The redis-rs high-level command traits include support for
Bloom filter
set membership and
HyperLogLog
cardinality estimation.
redis-rs provides
dedicated high-level methods for them. Other probabilistic data types,
such as Cuckoo filters, Count-min sketch, t-digest, and Top-K, can still be
called with low-level Redis commands, but they don't currently have dedicated
high-level redis-rs methods.Set membership
A Bloom filter lets you track whether or not a particular item has been added to a set. Instead of storing the items themselves, like a set, a Bloom filter records the presence or absence of the hash value of each item. This gives a very compact representation of the set's membership with a fixed memory size, regardless of how many items you add. Note that there is an asymmetry between presence and absence of items in the set: if an item is reported as absent, then it is definitely absent, but if it is reported as present, then there is a small chance it may really be absent.
The redis-rs command traits provide high-level bf_add, bf_madd,
bf_exists, and bf_mexists methods, among others. The following example adds
some names to a Bloom filter representing a list of users and then checks for
the presence or absence of users in the list.
let res1: Vec<bool> = r
.bf_madd(
"recorded_users",
&["andy", "cameron", "david", "michelle"],
)
.expect("Failed to add users to Bloom filter");
println!("{res1:?}"); // >>> [true, true, true, true]
let res2: bool = r
.bf_exists("recorded_users", "cameron")
.expect("Failed to check Bloom filter");
println!("{res2}"); // >>> true
let res3: bool = r
.bf_exists("recorded_users", "kaitlyn")
.expect("Failed to check Bloom filter");
println!("{res3}"); // >>> false
mod home_prob_dts_tests {
use redis::Commands;
fn run() {
let mut r = match redis::Client::open("redis://127.0.0.1") {
Ok(client) => match client.get_connection() {
Ok(conn) => conn,
Err(e) => {
println!("Failed to connect to Redis: {e}");
return;
}
},
Err(e) => {
println!("Failed to create Redis client: {e}");
return;
}
};
let res1: Vec<bool> = r
.bf_madd(
"recorded_users",
&["andy", "cameron", "david", "michelle"],
)
.expect("Failed to add users to Bloom filter");
println!("{res1:?}"); // >>> [true, true, true, true]
let res2: bool = r
.bf_exists("recorded_users", "cameron")
.expect("Failed to check Bloom filter");
println!("{res2}"); // >>> true
let res3: bool = r
.bf_exists("recorded_users", "kaitlyn")
.expect("Failed to check Bloom filter");
println!("{res3}"); // >>> false
let group1_added: bool = r
.pfadd("group:1", &["andy", "cameron", "david"])
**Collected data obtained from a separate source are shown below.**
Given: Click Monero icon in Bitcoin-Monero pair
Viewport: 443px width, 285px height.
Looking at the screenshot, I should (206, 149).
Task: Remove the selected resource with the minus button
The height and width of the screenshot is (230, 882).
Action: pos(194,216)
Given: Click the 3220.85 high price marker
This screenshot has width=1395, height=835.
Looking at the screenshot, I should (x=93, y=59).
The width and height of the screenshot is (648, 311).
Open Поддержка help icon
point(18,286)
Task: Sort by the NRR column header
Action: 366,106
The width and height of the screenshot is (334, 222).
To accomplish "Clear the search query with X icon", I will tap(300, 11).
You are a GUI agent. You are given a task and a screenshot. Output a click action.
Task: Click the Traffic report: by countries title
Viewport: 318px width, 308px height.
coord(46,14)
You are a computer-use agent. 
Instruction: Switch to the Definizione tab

.expect("Failed to add items to group:1");
println!("{group1_added}"); // >>> true
let group1: usize = r.pfcount("group:1").expect("Failed to count group:1");
println!("{group1}"); // >>> 3
let group2_added: bool = r
.pfadd("group:2", &["kaitlyn", "michelle", "paolo", "rachel"])
.expect("Failed to add items to group:2");
println!("{group2_added}"); // >>> true
let group2: usize = r.pfcount("group:2").expect("Failed to count group:2");
println!("{group2}"); // >>> 4
let _: () = r
.pfmerge("both_groups", &["group:1", "group:2"])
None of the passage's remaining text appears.